Sturmtief Sabine sorgte für Novum bei der Agatha-Feier

Orkanböen von bis zum 120 km/h waren für den Zeitraum der Agatha-Prozession am 9. Februar angekündigt worden. Angesichts dieses Bedrohungsszenarios sah sich das Prozessionsgremium mit Pfarrer Clemens Steiling, Vertretern der Freiwilligen Feuerwehr Olpe und der Stadt Olpe zum Schutz aller Beteiligten gezwungen, die Prozession im Freien abzusagen. Das hat es in den letzten Jahrzehnten noch nicht gegeben.

Als Ausgleich wurde die Agatha-Feier in der St.-Martinus-Kirche noch feierlicher als sonst gestaltet.

Viele Olper trotzten den widrigen Wetterverhältnissen, um der Feier beizuwohnen. In seiner Eröffnungsansprache wies Pfarrer Steiling darauf hin, dass der Gedenktag der Seligen Mutter Maria Theresia Bonzel (09.02.), alle paar Jahre mit der äußeren Feier der hl. Agatha (Sonntag nach dem 05.02.) zusammenfällt. Er bedankte sich für den erhaltenen Hinweis, diese Konstellation für die Auswahl der Festpredigt zu nutzen. Mit der Erwählung von Sr. Magdalena Krol, Generaloberin der Franziskanerinnen, konnte eine herausragende Persönlichkeit hierfür gewonnen werden. Gleichzeitig freute er sich, in der langen Reihe der Festredner zum ersten Mal eine Frau für diese Aufgabe präsentieren zu können. „Ich weiß gar nicht, warum ich da vorher nicht schon selber darauf gekommen bin!“ gab er dann auch zum Besten.

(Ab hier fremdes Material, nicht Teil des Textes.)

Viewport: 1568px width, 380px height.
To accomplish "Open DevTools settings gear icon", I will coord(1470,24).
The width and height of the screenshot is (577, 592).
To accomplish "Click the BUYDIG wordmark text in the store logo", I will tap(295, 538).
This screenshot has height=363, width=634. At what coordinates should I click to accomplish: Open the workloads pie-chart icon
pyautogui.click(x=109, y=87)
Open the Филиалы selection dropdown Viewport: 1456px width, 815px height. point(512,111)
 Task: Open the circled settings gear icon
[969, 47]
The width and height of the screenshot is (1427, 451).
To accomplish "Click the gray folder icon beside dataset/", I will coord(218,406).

Sr. Magdalena Krol gelang es ausgezeichnet, den Bogen von Mutter Maria Theresia Bonzel zur hl. Agatha zu schlagen und dennoch beiden außergewöhnlichen Frauen gerecht zu werden. Mit ihren pointierten Gedanken zog sie die Olper in ihren Bann, der draußen tobende Orkan war für einen Moment vergessen.